Stored data
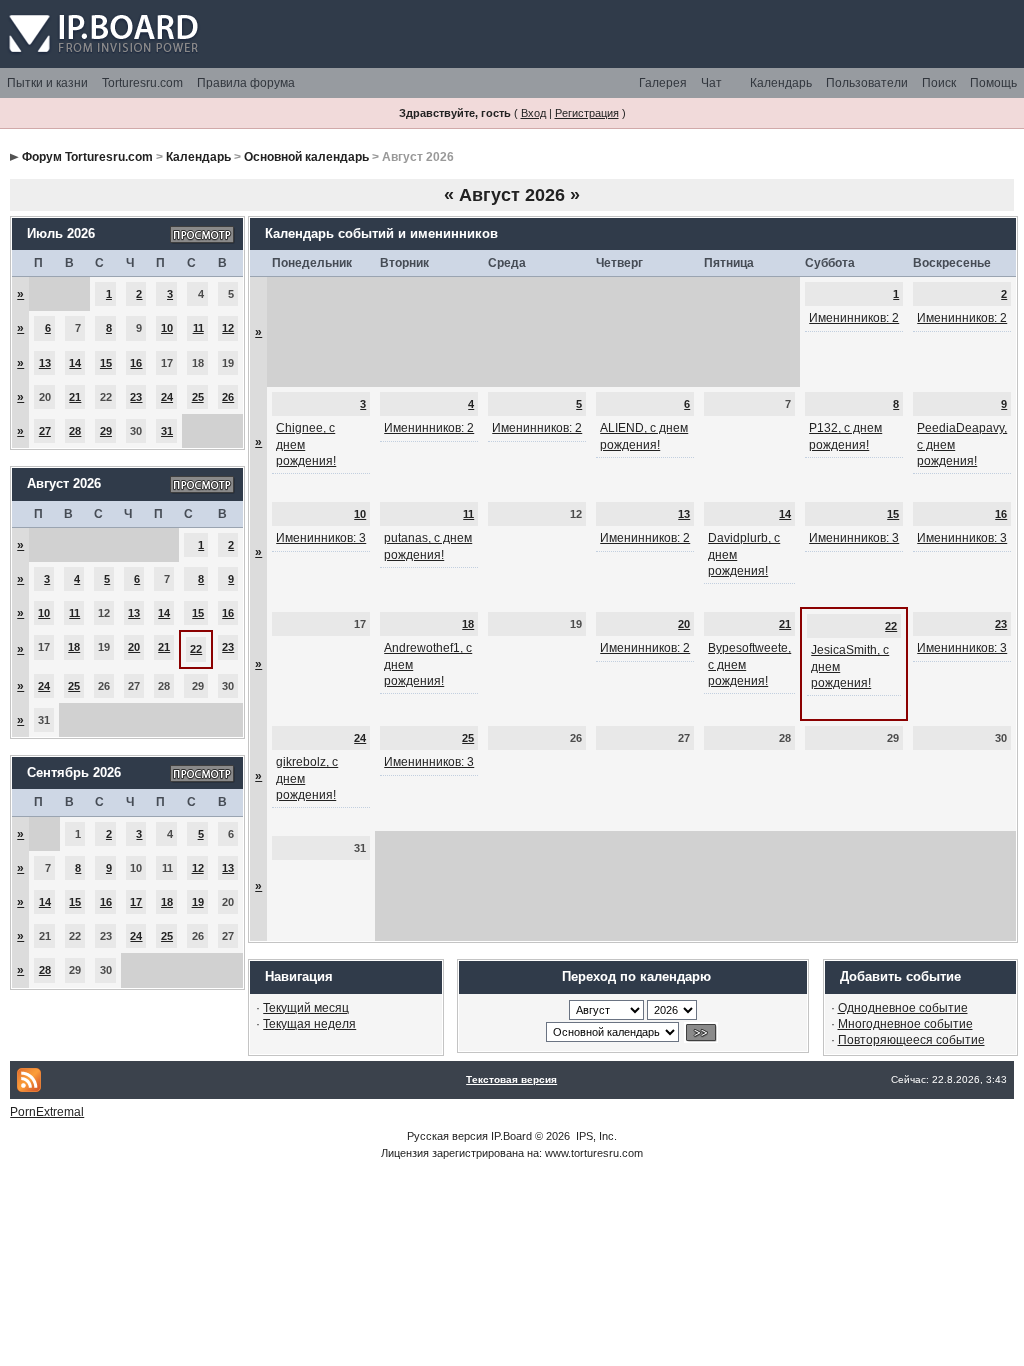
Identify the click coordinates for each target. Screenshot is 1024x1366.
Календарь (781, 83)
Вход (533, 113)
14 (75, 363)
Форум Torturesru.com (87, 157)
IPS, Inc (595, 1136)
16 (136, 363)
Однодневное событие (903, 1008)
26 (228, 397)
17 (136, 902)
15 (106, 363)
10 (167, 328)
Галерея (663, 83)
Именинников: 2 (854, 318)
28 (75, 431)
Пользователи (867, 83)
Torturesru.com (142, 83)
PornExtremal (47, 1112)
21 (75, 397)
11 (198, 328)
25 (198, 397)
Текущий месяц (306, 1008)
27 (45, 431)
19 (198, 902)
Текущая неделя (309, 1024)
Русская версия (447, 1136)
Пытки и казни (47, 83)
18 (74, 647)
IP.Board (511, 1136)
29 (106, 431)
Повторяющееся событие (911, 1040)
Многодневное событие (905, 1024)
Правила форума (246, 83)
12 (228, 328)
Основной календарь (306, 157)
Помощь (993, 83)
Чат (711, 83)
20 (134, 647)
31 (167, 431)
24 (167, 397)
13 (45, 363)
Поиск (939, 83)
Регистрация (587, 113)
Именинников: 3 (321, 538)
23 (136, 397)
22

**Activity**
When you reach the line containing "IPS, Inc (595, 1136)" in the data above, start copying exactly, and stop after the line containing "13 (45, 363)".

**Result for this task**
IPS, Inc (595, 1136)
16 (136, 363)
Однодневное событие (903, 1008)
26 (228, 397)
17 (136, 902)
15 (106, 363)
10 (167, 328)
Галерея (663, 83)
Именинников: 2 (854, 318)
28 (75, 431)
Пользователи (867, 83)
Torturesru.com (142, 83)
PornExtremal (47, 1112)
21 (75, 397)
11 (198, 328)
25 (198, 397)
Текущий месяц (306, 1008)
27 (45, 431)
19 (198, 902)
Текущая неделя (309, 1024)
Русская версия (447, 1136)
Пытки и казни (47, 83)
18 (74, 647)
IP.Board (511, 1136)
29 (106, 431)
Повторяющееся событие (911, 1040)
Многодневное событие (905, 1024)
Правила форума (246, 83)
12 (228, 328)
Основной календарь (306, 157)
Помощь (993, 83)
Чат (711, 83)
20 (134, 647)
31 (167, 431)
24 (167, 397)
13 (45, 363)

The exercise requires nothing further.